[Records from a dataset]
-.-.-

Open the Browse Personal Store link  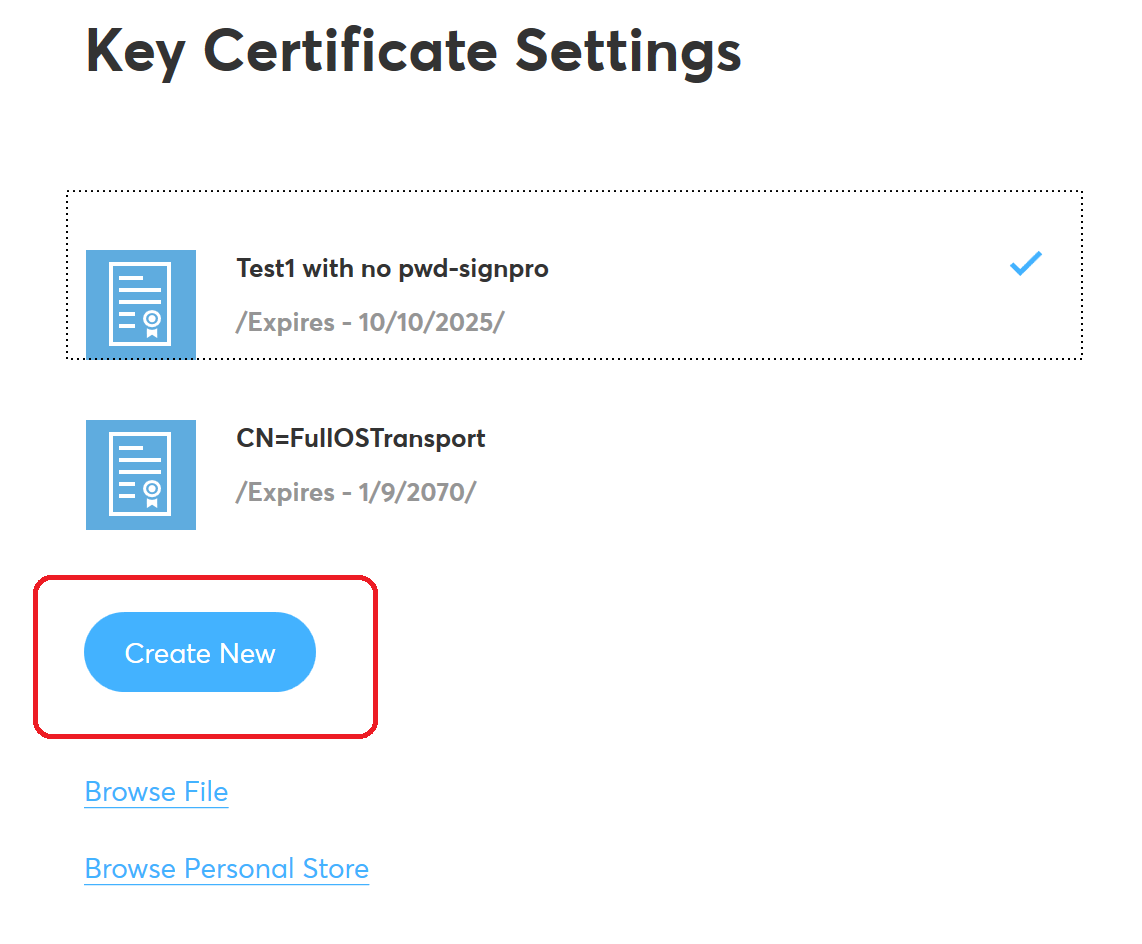tap(227, 869)
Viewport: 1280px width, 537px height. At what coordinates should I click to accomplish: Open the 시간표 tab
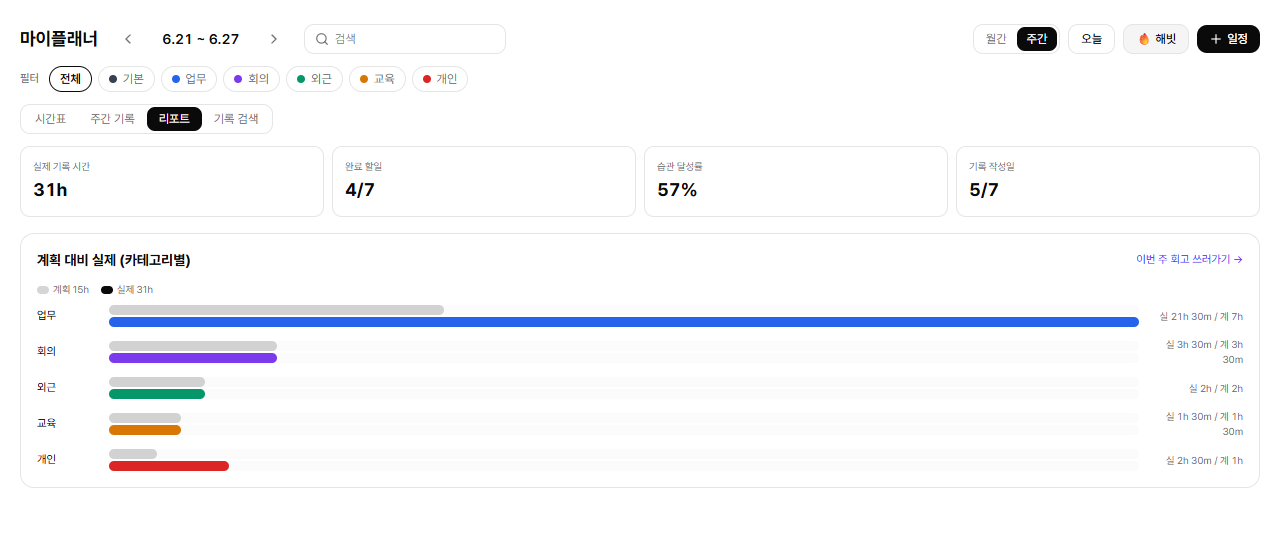click(x=51, y=119)
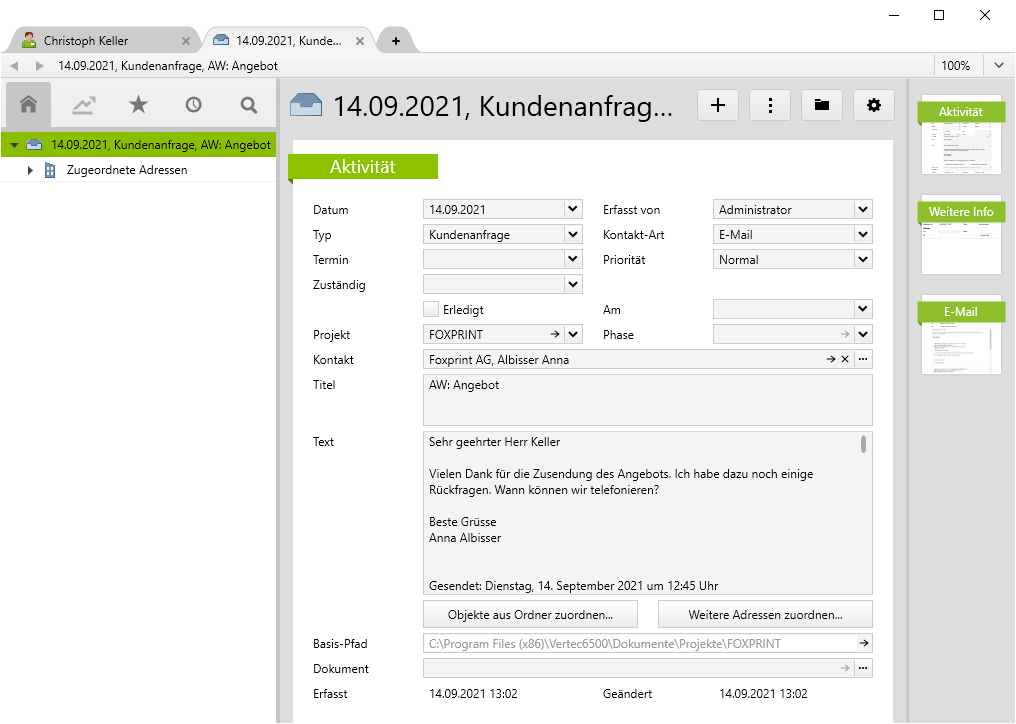Click the plus icon to create new entry
Viewport: 1016px width, 724px height.
tap(717, 104)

-.-.-

_WHAT IS EXPECTED_:
From the line that holds "Viewport: 1280px width, 537px" to the last line of the data, return those lines exactly and nothing else; both ends count, and pictures stay out.

_ANSWER TO THIS PROBLEM_:
Viewport: 1280px width, 537px height. At what coordinates should I click to accomplish: Open the 시간표 tab
click(x=51, y=119)
Click the plus icon to create new entry
Viewport: 1016px width, 724px height.
tap(717, 104)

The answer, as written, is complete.